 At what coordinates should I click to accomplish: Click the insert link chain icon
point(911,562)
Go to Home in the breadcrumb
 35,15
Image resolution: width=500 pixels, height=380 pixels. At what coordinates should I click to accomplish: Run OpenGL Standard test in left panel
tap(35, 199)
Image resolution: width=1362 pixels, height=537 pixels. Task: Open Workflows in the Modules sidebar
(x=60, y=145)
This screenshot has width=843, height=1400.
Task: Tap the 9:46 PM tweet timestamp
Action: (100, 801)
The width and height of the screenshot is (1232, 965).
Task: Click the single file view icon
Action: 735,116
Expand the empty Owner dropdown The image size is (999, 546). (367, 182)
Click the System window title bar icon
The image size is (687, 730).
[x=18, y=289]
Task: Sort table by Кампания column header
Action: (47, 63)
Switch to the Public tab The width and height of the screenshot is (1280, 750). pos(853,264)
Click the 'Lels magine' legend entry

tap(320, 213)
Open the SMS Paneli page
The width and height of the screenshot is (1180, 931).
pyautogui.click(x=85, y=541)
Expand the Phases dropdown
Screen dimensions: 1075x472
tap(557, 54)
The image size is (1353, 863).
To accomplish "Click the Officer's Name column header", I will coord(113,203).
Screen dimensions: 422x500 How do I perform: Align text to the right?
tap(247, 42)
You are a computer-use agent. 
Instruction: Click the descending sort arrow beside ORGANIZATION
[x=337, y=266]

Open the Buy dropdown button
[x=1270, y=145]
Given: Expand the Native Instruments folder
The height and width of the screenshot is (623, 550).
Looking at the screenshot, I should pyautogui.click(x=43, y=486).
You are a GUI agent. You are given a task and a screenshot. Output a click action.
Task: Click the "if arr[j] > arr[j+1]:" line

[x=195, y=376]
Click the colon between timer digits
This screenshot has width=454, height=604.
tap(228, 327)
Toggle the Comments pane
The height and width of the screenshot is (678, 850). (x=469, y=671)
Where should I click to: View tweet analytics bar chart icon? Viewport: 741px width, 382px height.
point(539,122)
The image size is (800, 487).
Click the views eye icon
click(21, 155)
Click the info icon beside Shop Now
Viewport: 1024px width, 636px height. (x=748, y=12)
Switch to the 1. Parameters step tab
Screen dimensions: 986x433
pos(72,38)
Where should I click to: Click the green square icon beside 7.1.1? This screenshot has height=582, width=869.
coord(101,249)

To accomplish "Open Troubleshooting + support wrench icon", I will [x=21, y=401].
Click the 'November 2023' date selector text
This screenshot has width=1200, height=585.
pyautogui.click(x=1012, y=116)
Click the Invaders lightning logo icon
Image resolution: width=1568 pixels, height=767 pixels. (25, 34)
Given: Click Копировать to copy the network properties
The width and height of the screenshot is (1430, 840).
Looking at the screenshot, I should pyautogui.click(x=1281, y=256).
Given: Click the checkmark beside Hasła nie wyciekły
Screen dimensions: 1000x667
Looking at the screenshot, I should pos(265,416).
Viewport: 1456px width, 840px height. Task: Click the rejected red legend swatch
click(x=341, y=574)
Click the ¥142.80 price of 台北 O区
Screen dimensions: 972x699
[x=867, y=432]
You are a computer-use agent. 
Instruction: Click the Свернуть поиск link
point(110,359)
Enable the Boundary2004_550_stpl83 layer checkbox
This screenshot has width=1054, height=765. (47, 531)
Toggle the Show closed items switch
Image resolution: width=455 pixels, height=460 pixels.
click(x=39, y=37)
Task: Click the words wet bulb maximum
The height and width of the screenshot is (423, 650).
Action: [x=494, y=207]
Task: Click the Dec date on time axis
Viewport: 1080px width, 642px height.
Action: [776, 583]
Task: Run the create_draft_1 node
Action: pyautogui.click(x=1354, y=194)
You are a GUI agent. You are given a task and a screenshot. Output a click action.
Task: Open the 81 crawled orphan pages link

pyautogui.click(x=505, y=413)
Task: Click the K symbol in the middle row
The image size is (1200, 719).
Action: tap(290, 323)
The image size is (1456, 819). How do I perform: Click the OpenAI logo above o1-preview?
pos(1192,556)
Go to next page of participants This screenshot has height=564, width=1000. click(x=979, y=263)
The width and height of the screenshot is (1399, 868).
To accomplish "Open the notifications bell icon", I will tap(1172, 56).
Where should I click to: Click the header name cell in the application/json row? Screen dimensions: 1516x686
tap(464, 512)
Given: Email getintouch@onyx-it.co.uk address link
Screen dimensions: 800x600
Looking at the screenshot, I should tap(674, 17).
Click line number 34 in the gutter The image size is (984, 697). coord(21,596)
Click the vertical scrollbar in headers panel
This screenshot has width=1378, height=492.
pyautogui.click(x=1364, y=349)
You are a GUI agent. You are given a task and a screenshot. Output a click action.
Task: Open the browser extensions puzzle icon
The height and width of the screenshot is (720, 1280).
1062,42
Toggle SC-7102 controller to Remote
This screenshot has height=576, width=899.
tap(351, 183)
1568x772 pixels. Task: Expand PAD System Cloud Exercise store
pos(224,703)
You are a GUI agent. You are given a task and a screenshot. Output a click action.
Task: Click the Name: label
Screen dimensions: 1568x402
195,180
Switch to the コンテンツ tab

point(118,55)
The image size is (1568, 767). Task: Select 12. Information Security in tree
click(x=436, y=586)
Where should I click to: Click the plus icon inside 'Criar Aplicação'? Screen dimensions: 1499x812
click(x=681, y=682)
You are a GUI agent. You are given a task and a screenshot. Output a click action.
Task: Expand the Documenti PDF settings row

***

**Your assignment:**
Exactly reproduce every line found in the records.

**Worked solution:**
 At what coordinates should I click to accomplish: Click the insert link chain icon
point(911,562)
Go to Home in the breadcrumb
 35,15
Image resolution: width=500 pixels, height=380 pixels. At what coordinates should I click to accomplish: Run OpenGL Standard test in left panel
tap(35, 199)
Image resolution: width=1362 pixels, height=537 pixels. Task: Open Workflows in the Modules sidebar
(x=60, y=145)
This screenshot has width=843, height=1400.
Task: Tap the 9:46 PM tweet timestamp
Action: (100, 801)
The width and height of the screenshot is (1232, 965).
Task: Click the single file view icon
Action: 735,116
Expand the empty Owner dropdown The image size is (999, 546). (367, 182)
Click the System window title bar icon
The image size is (687, 730).
[x=18, y=289]
Task: Sort table by Кампания column header
Action: (47, 63)
Switch to the Public tab The width and height of the screenshot is (1280, 750). pos(853,264)
Click the 'Lels magine' legend entry

tap(320, 213)
Open the SMS Paneli page
The width and height of the screenshot is (1180, 931).
pyautogui.click(x=85, y=541)
Expand the Phases dropdown
Screen dimensions: 1075x472
tap(557, 54)
The image size is (1353, 863).
To accomplish "Click the Officer's Name column header", I will coord(113,203).
Screen dimensions: 422x500 How do I perform: Align text to the right?
tap(247, 42)
You are a computer-use agent. 
Instruction: Click the descending sort arrow beside ORGANIZATION
[x=337, y=266]

Open the Buy dropdown button
[x=1270, y=145]
Given: Expand the Native Instruments folder
The height and width of the screenshot is (623, 550).
Looking at the screenshot, I should pyautogui.click(x=43, y=486).
You are a GUI agent. You are given a task and a screenshot. Output a click action.
Task: Click the "if arr[j] > arr[j+1]:" line

[x=195, y=376]
Click the colon between timer digits
This screenshot has width=454, height=604.
tap(228, 327)
Toggle the Comments pane
The height and width of the screenshot is (678, 850). (x=469, y=671)
Where should I click to: View tweet analytics bar chart icon? Viewport: 741px width, 382px height.
point(539,122)
The image size is (800, 487).
Click the views eye icon
click(21, 155)
Click the info icon beside Shop Now
Viewport: 1024px width, 636px height. (x=748, y=12)
Switch to the 1. Parameters step tab
Screen dimensions: 986x433
pos(72,38)
Where should I click to: Click the green square icon beside 7.1.1? This screenshot has height=582, width=869.
coord(101,249)

To accomplish "Open Troubleshooting + support wrench icon", I will [x=21, y=401].
Click the 'November 2023' date selector text
This screenshot has width=1200, height=585.
pyautogui.click(x=1012, y=116)
Click the Invaders lightning logo icon
Image resolution: width=1568 pixels, height=767 pixels. (25, 34)
Given: Click Копировать to copy the network properties
The width and height of the screenshot is (1430, 840).
Looking at the screenshot, I should pyautogui.click(x=1281, y=256).
Given: Click the checkmark beside Hasła nie wyciekły
Screen dimensions: 1000x667
Looking at the screenshot, I should pos(265,416).
Viewport: 1456px width, 840px height. Task: Click the rejected red legend swatch
click(x=341, y=574)
Click the ¥142.80 price of 台北 O区
Screen dimensions: 972x699
[x=867, y=432]
You are a computer-use agent. 
Instruction: Click the Свернуть поиск link
point(110,359)
Enable the Boundary2004_550_stpl83 layer checkbox
This screenshot has width=1054, height=765. (47, 531)
Toggle the Show closed items switch
Image resolution: width=455 pixels, height=460 pixels.
click(x=39, y=37)
Task: Click the words wet bulb maximum
The height and width of the screenshot is (423, 650).
Action: [x=494, y=207]
Task: Click the Dec date on time axis
Viewport: 1080px width, 642px height.
Action: [776, 583]
Task: Run the create_draft_1 node
Action: pyautogui.click(x=1354, y=194)
You are a GUI agent. You are given a task and a screenshot. Output a click action.
Task: Open the 81 crawled orphan pages link

pyautogui.click(x=505, y=413)
Task: Click the K symbol in the middle row
The image size is (1200, 719).
Action: tap(290, 323)
The image size is (1456, 819). How do I perform: Click the OpenAI logo above o1-preview?
pos(1192,556)
Go to next page of participants This screenshot has height=564, width=1000. click(x=979, y=263)
The width and height of the screenshot is (1399, 868).
To accomplish "Open the notifications bell icon", I will tap(1172, 56).
Where should I click to: Click the header name cell in the application/json row? Screen dimensions: 1516x686
tap(464, 512)
Given: Email getintouch@onyx-it.co.uk address link
Screen dimensions: 800x600
Looking at the screenshot, I should tap(674, 17).
Click line number 34 in the gutter The image size is (984, 697). coord(21,596)
Click the vertical scrollbar in headers panel
This screenshot has width=1378, height=492.
pyautogui.click(x=1364, y=349)
You are a GUI agent. You are given a task and a screenshot. Output a click action.
Task: Open the browser extensions puzzle icon
The height and width of the screenshot is (720, 1280).
1062,42
Toggle SC-7102 controller to Remote
This screenshot has height=576, width=899.
tap(351, 183)
1568x772 pixels. Task: Expand PAD System Cloud Exercise store
pos(224,703)
You are a GUI agent. You are given a task and a screenshot. Output a click action.
Task: Click the Name: label
Screen dimensions: 1568x402
195,180
Switch to the コンテンツ tab

point(118,55)
The image size is (1568, 767). Task: Select 12. Information Security in tree
click(x=436, y=586)
Where should I click to: Click the plus icon inside 'Criar Aplicação'? Screen dimensions: 1499x812
click(x=681, y=682)
You are a GUI agent. You are given a task and a screenshot. Output a click action.
Task: Expand the Documenti PDF settings row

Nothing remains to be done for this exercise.